MONTRÉAL — L’impôt ne serait pas si neutre qu’on pourrait le croire par rapport aux sexes; il cacherait des réalités campées dans les rôles traditionnels des hommes et des femmes.
Certaines mesures fiscales sont plus favorables aux hommes, alors que d’autres sont plus avantageuses pour les femmes.
Ces constatations ressortent d’une étude réalisée par la Chaire de recherche en fiscalité et en finances publiques de l’Université de Sherbrooke, par le professeur Luc Godbout et les professionnelles de recherche Carole Vincent et Suzie St-Cerny.
L’étude, intitulée «Utilisation des mesures fiscales au Québec: une analyse différenciée selon le sexe», s’est penchée sur 25 mesures fiscales, afin de savoir à qui elles profitent le plus et de quelle façon.
Théoriquement, l’impôt est neutre, en ce sens qu’il s’applique pareillement aux hommes et aux femmes, en fonction de leurs revenus. Sauf que la réalité est plus complexe.
«On conclut que la fiscalité n’est pas neutre par rapport aux sexes. On est capable de conclure ça, parce qu’en examinant les 25 mesures fiscales, et l’utilisation que les hommes et les femmes en font, on montre que ce n’est pas neutre par rapport aux sexes. Ce qu’on ne peut pas conclure, c’est « est-ce que le régime d’impôt québécois discrimine envers ces femmes? » Ça, ça ne nous permet pas de conclure ça», a résumé Mme Vincent, au cours d’une entrevue des trois chercheurs avec La Presse canadienne, jeudi.
«Il y a des mesures qui semblent exacerber certaines inégalités, mais il y en a d’autres qui peuvent les diminuer. Quand on parle de crédits d’impôt remboursables, par exemple, quand on parle du changement au niveau des politiques pour les enfants; ça s’est fait à l’avantage des femmes; donc ça va augmenter leur autonomie financière. Mais c’est certain que ça va aussi augmenter les stéréotypes (voulant) que ce sont les femmes qui s’occupent des enfants», fait valoir Mme St-Cerny.
Favorables aux hommes
Les mesures fiscales qui sont plus favorables aux hommes sont celles qui ont trait à l’emploi et à l’accumulation de richesse, révèle l’étude.

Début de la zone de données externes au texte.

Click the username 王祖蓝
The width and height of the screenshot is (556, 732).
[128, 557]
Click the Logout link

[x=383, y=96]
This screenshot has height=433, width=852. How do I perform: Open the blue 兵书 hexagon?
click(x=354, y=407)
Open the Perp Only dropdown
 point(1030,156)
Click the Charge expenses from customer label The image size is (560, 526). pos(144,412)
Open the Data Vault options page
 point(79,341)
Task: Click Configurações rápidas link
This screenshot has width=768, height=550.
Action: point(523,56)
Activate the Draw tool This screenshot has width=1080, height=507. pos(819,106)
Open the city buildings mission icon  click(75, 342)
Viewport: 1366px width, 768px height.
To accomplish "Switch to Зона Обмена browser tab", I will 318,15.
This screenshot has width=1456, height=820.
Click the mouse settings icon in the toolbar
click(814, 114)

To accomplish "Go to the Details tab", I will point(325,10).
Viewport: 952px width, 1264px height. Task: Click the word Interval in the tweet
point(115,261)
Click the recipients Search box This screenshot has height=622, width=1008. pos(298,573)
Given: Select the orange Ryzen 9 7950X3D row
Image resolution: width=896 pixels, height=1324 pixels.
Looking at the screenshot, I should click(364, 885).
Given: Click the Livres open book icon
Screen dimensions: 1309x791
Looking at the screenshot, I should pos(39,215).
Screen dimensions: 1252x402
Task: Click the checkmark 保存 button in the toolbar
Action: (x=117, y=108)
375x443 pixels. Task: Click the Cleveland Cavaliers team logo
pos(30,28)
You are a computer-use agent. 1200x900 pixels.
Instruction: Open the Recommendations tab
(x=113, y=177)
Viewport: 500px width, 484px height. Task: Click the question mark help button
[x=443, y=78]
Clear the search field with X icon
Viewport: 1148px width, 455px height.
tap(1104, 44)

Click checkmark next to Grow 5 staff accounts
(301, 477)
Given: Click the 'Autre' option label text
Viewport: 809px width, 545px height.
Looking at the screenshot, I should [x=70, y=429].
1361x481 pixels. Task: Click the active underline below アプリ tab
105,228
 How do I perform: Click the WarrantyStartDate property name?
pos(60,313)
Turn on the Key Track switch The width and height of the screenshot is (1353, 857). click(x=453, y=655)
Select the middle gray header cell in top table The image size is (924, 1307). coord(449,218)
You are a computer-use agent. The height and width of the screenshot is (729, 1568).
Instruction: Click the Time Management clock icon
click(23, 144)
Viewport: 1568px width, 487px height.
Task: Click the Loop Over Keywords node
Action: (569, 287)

La déduction pour dépenses d’emploi, qui concerne les travailleurs de métiers — pour l’achat d’outils pour le travail, par exemple — leur est plus favorable. Les hommes représentent 49 pour cent des contribuables, mais 63 pour cent de ceux qui s’en sont prévalus.
De même, les hommes bénéficient également davantage des mesures qui touchent les dividendes, les gains en capital, les sommes investies dans les Régimes enregistrés d’épargne-retraite (REER), de même que le crédit d’impôt pour travailleur d’expérience.
Favorables aux femmes
Les mesures qui sont plus favorables aux femmes sont celles qui permettent de compenser pour la présence d’enfants ou qui visent à soutenir les personnes vulnérables, qu’il s’agisse de vulnérabilité en raison de l’âge ou de vulnérabilité économique, notent les chercheurs.
Par exemple, le crédit pour maintien à domicile des aînés, qui compense pour certaines dépenses encourues par des personnes de 70 ans et plus, favorise davantage les femmes.
Cela s’explique par deux motifs: elles ont une plus grande longévité que les hommes et, comme le crédit est calculé en fonction du revenu et qu’elles ont des revenus moindres par rapport aux hommes, elles ont droit à un montant plus élevé, explique l’équipe de chercheurs.
Parmi les autres mesures favorables aux femmes, on trouve les crédits d’impôt pour revenu de retraite — comme les montants en raison de l’âge et pour personne vivant seule — et les mesures fiscales de soutien aux enfants.
«Il n’est pas rare dans les ministères des Finances de conclure que ‘la mesure s’applique tant aux hommes qu’aux femmes, donc il n’y a pas de problèmes de genres dans l’analyse’. Sauf que si on met la mesure en déduction, elle profite plus aux revenus élevés qu’aux revenus faibles, donc, de facto, elle a un effet davantage chez les hommes que chez les femmes», conclut le professeur Godbout.
La solution? «La première chose à faire, pour le gouvernement, c’est d’avoir les données qui permettent de faire l’analyse différenciée selon les sexes, les revenus et d’autres éléments», suggère M. Godbout.
L’analyse différenciée selon les sexes est un processus d’analyse qui permet d’évaluer les effets distincts sur les hommes et les femmes de différentes mesures, afin de promouvoir ultimement l’atteinte de l’égalité.